Image Viewer: Feh for regular viewing / Mirage for folder viewing
Feh is simply instant. The others can't compare to that when you just want to see an image. Ristretto ought to have been the obvious choice for 'advanced' image viewing when using xfce, but it is slower than mirage and has less functionality.
Image Editing: Mirage for basic editing / Gimp for advanced
Another plus for mirage is its basic image editing functionality, when you just need to crop or resize an image. Gimp is neither light nor fast, but simply the best one.
Pdf Reader: Evince-gtk
I was immensely pleased when I saw evince on aur stripped of all its heavy dependencies. It's now light, fast and has superior functionality to the usual light pdf readers.
CD burning: xfburn.
It works for anything I need it to do.
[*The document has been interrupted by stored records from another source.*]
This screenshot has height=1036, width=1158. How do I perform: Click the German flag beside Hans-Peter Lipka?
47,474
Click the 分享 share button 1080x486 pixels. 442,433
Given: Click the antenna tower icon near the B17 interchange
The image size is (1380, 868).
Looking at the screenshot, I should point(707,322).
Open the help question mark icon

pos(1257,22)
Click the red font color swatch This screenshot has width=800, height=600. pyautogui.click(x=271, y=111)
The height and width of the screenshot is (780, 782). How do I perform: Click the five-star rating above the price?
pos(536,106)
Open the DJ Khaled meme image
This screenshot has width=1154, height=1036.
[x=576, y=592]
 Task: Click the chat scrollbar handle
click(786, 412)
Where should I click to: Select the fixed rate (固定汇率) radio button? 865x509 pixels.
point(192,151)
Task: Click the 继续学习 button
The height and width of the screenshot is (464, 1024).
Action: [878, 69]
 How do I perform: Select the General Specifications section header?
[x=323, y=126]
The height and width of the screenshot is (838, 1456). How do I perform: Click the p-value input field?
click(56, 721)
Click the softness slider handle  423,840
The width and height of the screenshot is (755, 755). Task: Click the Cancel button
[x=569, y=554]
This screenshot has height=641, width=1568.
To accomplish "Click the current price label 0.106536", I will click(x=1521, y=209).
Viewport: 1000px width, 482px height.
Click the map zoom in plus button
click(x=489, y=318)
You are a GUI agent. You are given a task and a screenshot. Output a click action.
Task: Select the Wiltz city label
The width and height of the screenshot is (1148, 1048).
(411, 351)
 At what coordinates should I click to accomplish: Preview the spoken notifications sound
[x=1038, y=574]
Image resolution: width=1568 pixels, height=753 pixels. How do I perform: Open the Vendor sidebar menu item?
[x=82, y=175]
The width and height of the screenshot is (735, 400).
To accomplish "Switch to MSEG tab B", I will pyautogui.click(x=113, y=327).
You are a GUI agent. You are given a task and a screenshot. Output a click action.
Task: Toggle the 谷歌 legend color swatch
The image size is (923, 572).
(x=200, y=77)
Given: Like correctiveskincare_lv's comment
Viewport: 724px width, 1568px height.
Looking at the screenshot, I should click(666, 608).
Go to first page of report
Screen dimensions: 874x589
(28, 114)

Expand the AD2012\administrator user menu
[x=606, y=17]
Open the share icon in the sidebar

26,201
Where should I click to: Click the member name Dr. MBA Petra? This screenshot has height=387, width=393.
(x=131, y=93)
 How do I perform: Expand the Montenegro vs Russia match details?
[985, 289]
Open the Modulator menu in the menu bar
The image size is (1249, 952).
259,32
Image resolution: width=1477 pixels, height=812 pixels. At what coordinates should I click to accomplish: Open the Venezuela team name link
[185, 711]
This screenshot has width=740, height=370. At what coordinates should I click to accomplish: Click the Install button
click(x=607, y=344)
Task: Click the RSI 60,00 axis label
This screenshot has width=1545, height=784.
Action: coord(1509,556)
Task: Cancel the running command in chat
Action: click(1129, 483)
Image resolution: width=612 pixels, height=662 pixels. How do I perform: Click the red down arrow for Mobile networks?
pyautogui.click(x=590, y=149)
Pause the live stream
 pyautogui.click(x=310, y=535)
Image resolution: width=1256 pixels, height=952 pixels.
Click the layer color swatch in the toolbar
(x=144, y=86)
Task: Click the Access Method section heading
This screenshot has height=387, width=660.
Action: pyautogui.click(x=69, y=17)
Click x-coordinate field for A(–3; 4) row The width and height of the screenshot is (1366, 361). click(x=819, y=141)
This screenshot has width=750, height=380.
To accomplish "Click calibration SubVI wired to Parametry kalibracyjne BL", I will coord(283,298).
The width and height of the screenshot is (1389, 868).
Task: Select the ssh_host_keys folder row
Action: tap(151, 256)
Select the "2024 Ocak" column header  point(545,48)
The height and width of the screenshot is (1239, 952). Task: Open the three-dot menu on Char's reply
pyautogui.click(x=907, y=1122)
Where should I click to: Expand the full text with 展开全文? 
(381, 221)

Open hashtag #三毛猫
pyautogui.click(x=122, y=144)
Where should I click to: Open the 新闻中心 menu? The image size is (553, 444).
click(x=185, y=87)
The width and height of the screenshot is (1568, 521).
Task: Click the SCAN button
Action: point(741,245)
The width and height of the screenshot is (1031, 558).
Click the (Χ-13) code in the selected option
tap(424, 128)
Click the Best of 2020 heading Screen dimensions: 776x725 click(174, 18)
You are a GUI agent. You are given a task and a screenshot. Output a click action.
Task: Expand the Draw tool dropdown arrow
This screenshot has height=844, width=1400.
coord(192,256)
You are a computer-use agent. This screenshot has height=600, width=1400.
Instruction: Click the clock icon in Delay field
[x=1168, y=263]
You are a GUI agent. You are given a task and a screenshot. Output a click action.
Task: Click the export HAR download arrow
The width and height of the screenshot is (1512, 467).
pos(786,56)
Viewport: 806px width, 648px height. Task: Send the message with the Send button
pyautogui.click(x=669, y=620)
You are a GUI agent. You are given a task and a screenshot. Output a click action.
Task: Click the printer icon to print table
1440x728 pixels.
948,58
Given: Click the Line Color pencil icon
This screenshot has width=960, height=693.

It's light, fast and an obvious choice for xfce users.
Torrents: Transmission
Doesn't have quite the same extended functionality as apps like ktorrent, but it does what its supposed to and does it well whilst being very light and fast.
Video Player: Smplayer (+vlc)
the gtk video players just can't stand up to the qt apps for me. Smplayer has superb functionality (I just can't do without the remembering where files were last played function now), to make the qt dependency tolerable for me. I use vlc for superior dvd handling and for incomplete flash files which it handles well. My eye is watching parole, the new player being developed for xfce (xfmedia never handled video for me), but it's still too early days for it. Hopefully, it will be a candidate for next year's awards.
System Monitor: htop
Still the best. Simple as.
Archive Manager: Xarchiver.
Fast and works. Nice app, that comes with xfce.
Office: Openoffice
Like the gimp, Openoffice is neither fast nor light, but simply the best. Everytime I think about installing abiword for quick office needs, the gnome dependencies has me pushing 'n'.
Chat: Pidgin
Not particularly light, but when you use facebook chat, msn, yahoo, google talk and aim, it's an obvious choice. For voip, brr... skype.
CD Ripper:
Asunder. Get's the job done whilst being light and fast. Was very happy when I came across this one.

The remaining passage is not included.